Exercise: Before copying, set the images aside; then transcribe every entry below exactly.

Collected data

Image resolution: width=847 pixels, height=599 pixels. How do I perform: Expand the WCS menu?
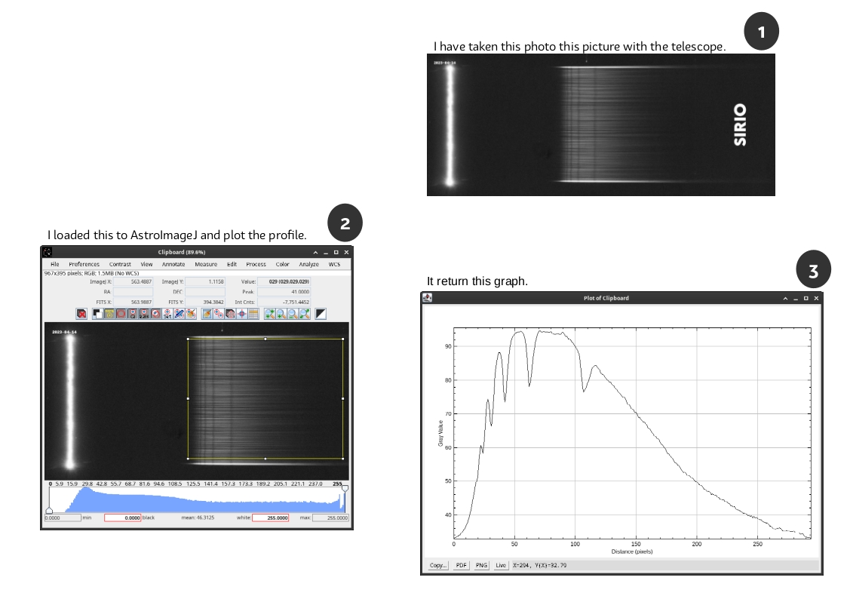[334, 265]
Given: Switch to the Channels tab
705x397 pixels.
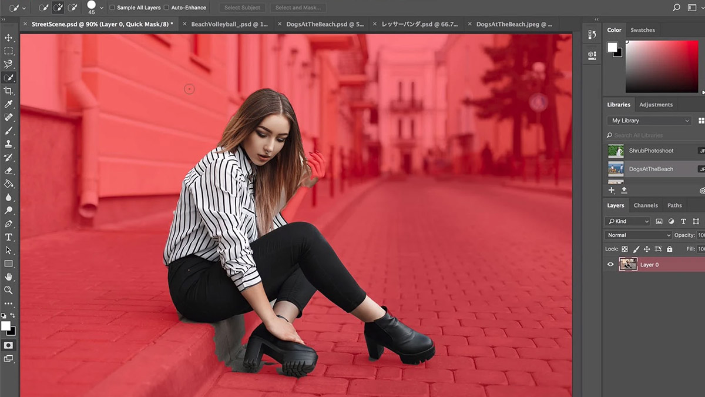Looking at the screenshot, I should point(646,205).
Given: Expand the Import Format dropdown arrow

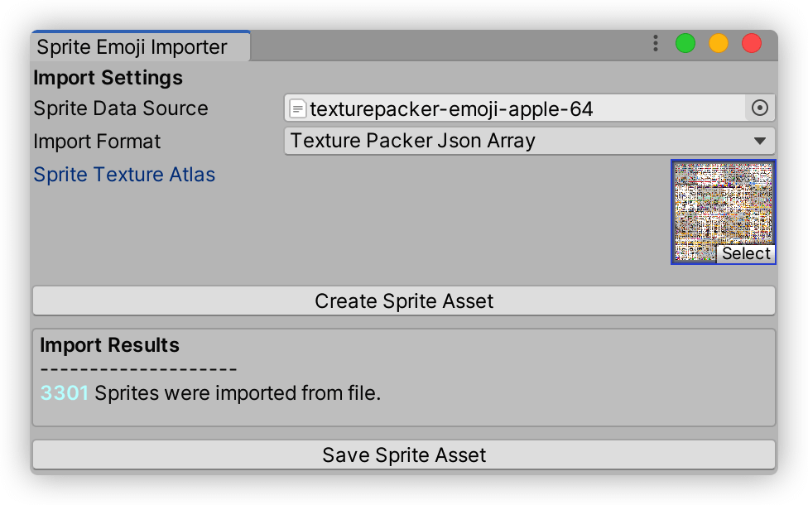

Solution to this task:
Image resolution: width=847 pixels, height=599 pixels. How do I perform: Expand the WCS menu?
[334, 265]
Given: Switch to the Channels tab
705x397 pixels.
Looking at the screenshot, I should point(646,205).
Given: Expand the Import Format dropdown arrow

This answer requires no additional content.